Alcuni di quei corpi e menti esclusi dalla categoria della normalità in quanto non conformi agli standard (standard ricavati da campioni quasi mai rappresentativi dell’intera popolazione) li abbiamo poi catalogati come non abili al lavoro, non produttivi in un ambiente lavorativo altamente standardizzato, di fatto escludendoli arbitrariamente dalla partecipazione alla vita sociale.

Il nostro pensiero, da oltre un secolo a questa parte, si è sviluppato intorno a questa idea pervasiva, comoda e forse utile sotto certi aspetti, l’illusione che un modello ideale, l’uomo medio, esista nella realtà.

Ma il fatto che l’uomo e la donna medi non esistano in natura non rende la normalità meno concreta. La normalità esiste, altrimenti non staremmo a ripeterci costantemente quanto sia importante valorizzare la diversità. La normalità esiste e si evolve. Certo, è un concetto astratto, un’invenzione umana, è una categoria artificiale, ma questo non la rende meno potente e reale. D’altra parte anche i diritti sono invenzioni umane. I diritti umani, i diritti civili, sono costrutti sociali che non esistono in natura, eppure noi li pensiamo e li viviamo come reali, lottiamo per conquistarli e soffriamo quando ne siamo privati.

Probabilmente, invece di affermare che la normalità non esiste dovremmo ammetterne l’esistenza come costrutto sociale, sottolineando così la sua artificialità. Soprattutto perché l’applicazione della statistica alla misurazione dei fenomeni umani, e la conseguente creazione della normalità, hanno permesso alla scienza di fare passi avanti altrimenti impensabili, e finché non troveremo una valida alternativa, non credo potremo farne a meno.

E allora, come possiamo convivere con la normalità e al stesso tempo non farci da essa schiacciare, non lasciarci soffocare dai suoi rigidi confini?

Una possibilità è quella di lavorare sui significati. Che significato diamo al fatto che una persona si muova utilizzando una carrozzina o comunichi attraverso la lingua dei segni o un’applicazione sul tablet? Che significato diamo al fatto che una persona si identifichi con un genere differente da quello che le è stato attribuito quando è nata? Oppure che una persona interpreti il linguaggio in modo letterale, o che mostri una grande aderenza alle routine?

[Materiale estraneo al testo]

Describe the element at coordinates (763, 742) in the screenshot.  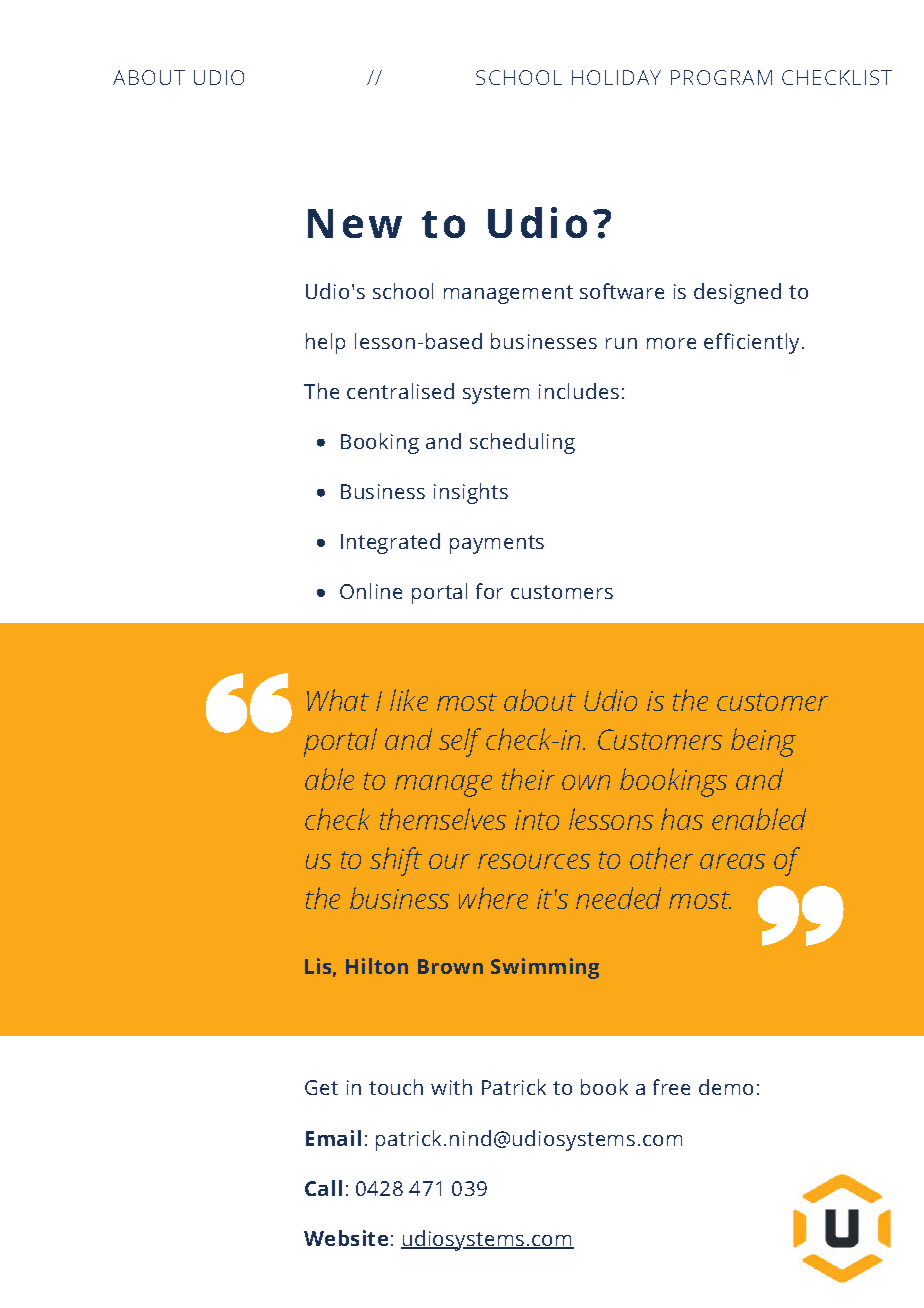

È qui che risiede l’importanza del linguaggio, ed è anche per questo che non è un’entità astratta. Il nome che diamo alle cose e alle persone che non rientrano in determinati canoni, gli aggettivi che usiamo per descriverle, ci aiutano a stabilirne anche il valore. Se la nostra narrazione valuta negativamente tutto ciò che non è conforme a una determinata norma, allora questa diventa una gabbia dalla quale sarà impossibile uscire.

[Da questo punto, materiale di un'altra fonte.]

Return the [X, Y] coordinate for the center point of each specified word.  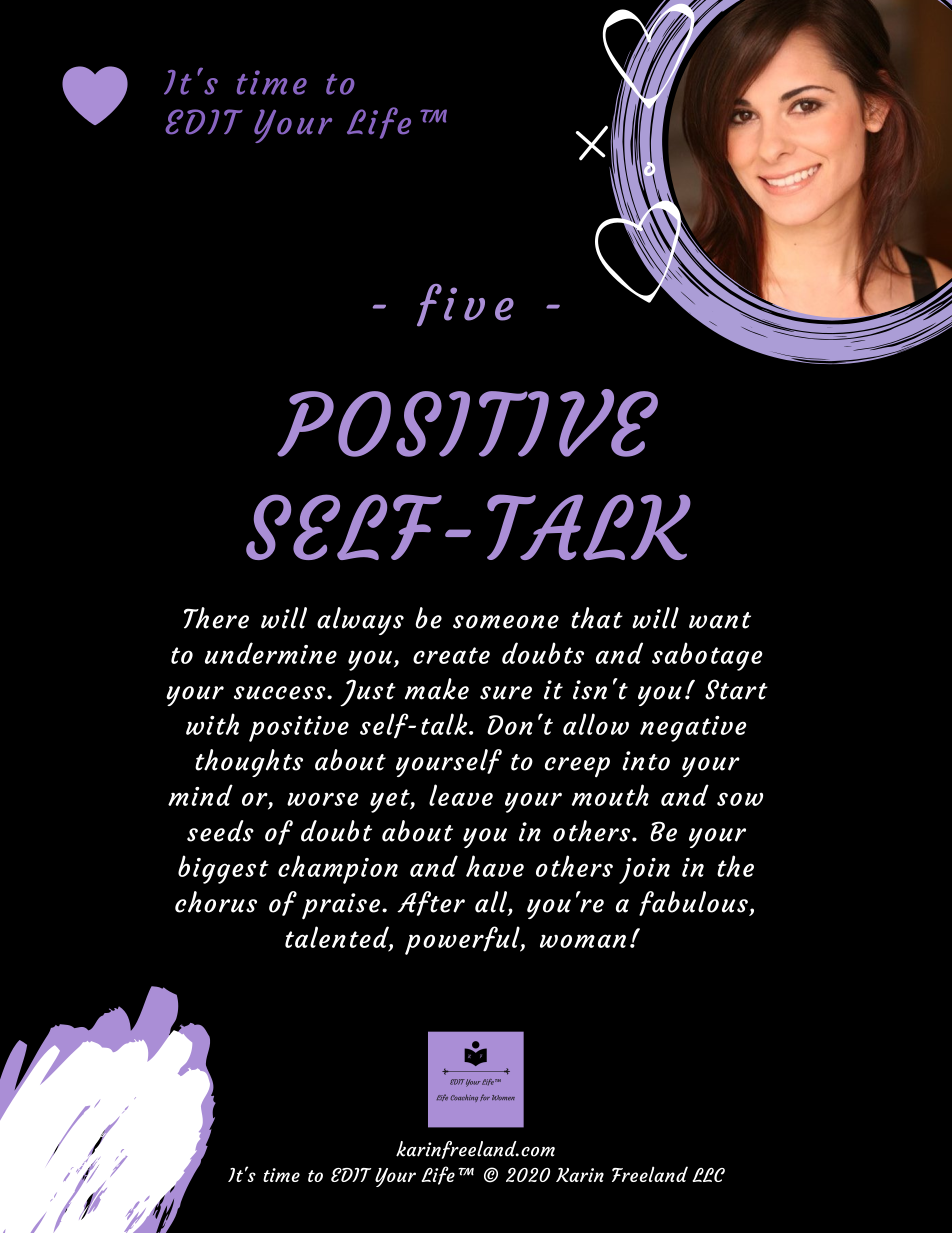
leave [461, 795]
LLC [708, 1175]
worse [322, 799]
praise [341, 906]
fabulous [694, 903]
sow [740, 799]
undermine [271, 653]
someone [506, 622]
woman [583, 941]
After [431, 903]
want [720, 620]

Proviamo a guardare alla normalità per ciò che è: un costrutto sociale, una categoria artificiale creata per facilitare la comprensione della realtà. E teniamo sempre in mente che questa categoria è una semplificazione estrema, e che per sua natura non riuscirà mai a cogliere l’infinita variabilità di tratti e caratteristiche espressa dalla naturale diversità umana e biologica. Sta anche a ciascuna e ciascuno di noi spostare il punto di vista, risignificare la norma come strumento descrittivo e limitato, toglierle potere prescrittivo e investire sul valore delle differenze in quanto espressione della diversità umana.

NOTE:
[1] Quêtelet, L. A. J. (1846). Lettres à S.A.R. le duc régnant de Saxe-Coburg et Gotha, sur la théorie des probabilités, appliquée aux sciences morales et politiques. Bruxelles: M. Hayes Imprimeur de l’Académie Royale des Sciences, des Lettres et des Beaux-Arts de Belgique.
[2] Galton, F. (1883). Inquiries into human faculty and its development. London: Macmillan.
[3] Isaac, B. (2006). The Invention of Racism in Classical Antiquity. Princeton University Press.